*Document excerpt*:
Published on August 2, 2013 by in Blog

This month’s special program is based on performances that Voices of Music, the Early Music ensemble, has made available on YouTube. It will be broadcast each Wednesday, Friday, and Sunday starting at 9PM ET and streaming until the next scheduled program.

From the Voices of Music home page:

Voices of Music performs both renaissance and baroque music, drawing upon the many and varied sources for historical performance practice. Based in San Francisco, our venue in St. Mark’s Lutheran provides one of the finest concert experiences in the Bay Area. Performances are one on a part, with an emphasis on combining both instrumental and vocal styles of interpretation and ornamentation. Our ensemble is the first Early Music Ensemble in America to broadcast highlights from our performances in High Definition Video.

In most cases the visuals make these selections worth watching as well as listening to. During transcoding I took the liberty of trimming off most of the applause and silence. The notes below are excerpts of the YouTube descriptions for each video.

*Information given*:
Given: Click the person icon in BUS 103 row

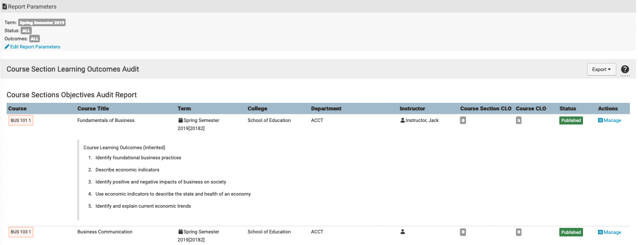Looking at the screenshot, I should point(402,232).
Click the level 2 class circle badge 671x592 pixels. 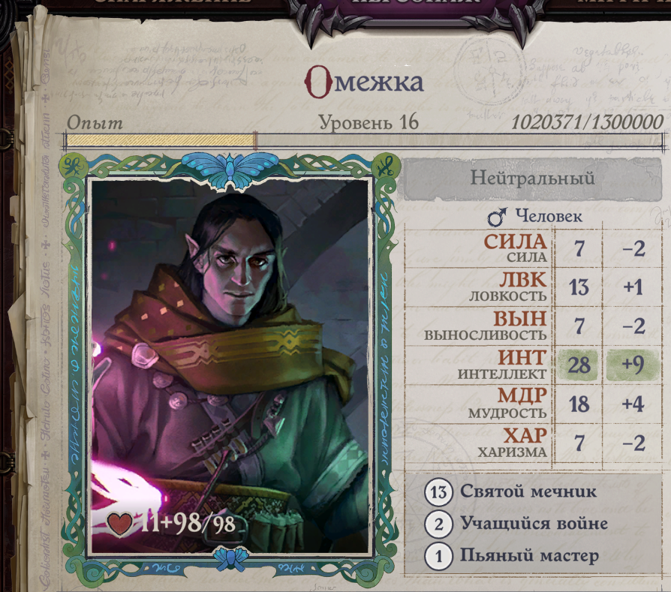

==

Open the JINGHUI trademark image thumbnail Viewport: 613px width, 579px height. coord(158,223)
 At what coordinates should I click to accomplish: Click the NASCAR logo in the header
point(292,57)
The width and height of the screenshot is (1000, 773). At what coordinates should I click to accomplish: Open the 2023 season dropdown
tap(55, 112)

*Set problem*:
Continue the blog post about the month's Voices of Music broadcast program, starting after its last sentence.

*Response below*:
Pachelbel Canon in D Original Instruments (4:14)

About the performance: the canon is played using not only the instruments but also the bowing techniques from the time of Pachelbel. As you can see from the video, especially if you look at the high definition version, the string instruments are not only baroque, but they are in baroque setup: this means that the strings, fingerboard, bridge and other parts of the violin appear just as they did in Pachelbel’s time. No metal hardware such as chinrests, clamps or fine tuners are used on the violins, allowing the violins to vibrate freely. A good example of baroque bowing can be seen in the extended passage of repeated notes: the musicians play these notes on one bow—the shorter & lighter baroque bow—to created a gliding effect. The players also hold the bow very differently which affects the balance and touch. Both the style and the amount of vibrato are based on baroque treatises which describe the methods for playing, bowing & articulation in the late 17th century. The narrow, shimmering vibrato blends with the baroque organ. The organ used is made entirely of wood, based on German baroque instruments, and the pipes are voiced to provide a smooth accompaniment to the strings, instead of a more soloistic sound. The large bass lute, or theorbo, provides a complement to the organ not only in the texture of the chords but also the long strings which occasionally sound the bass notes an octave lower. The continuo players play supporting chords and voices to the canon, carefully avoiding parallels and doublings of the parts.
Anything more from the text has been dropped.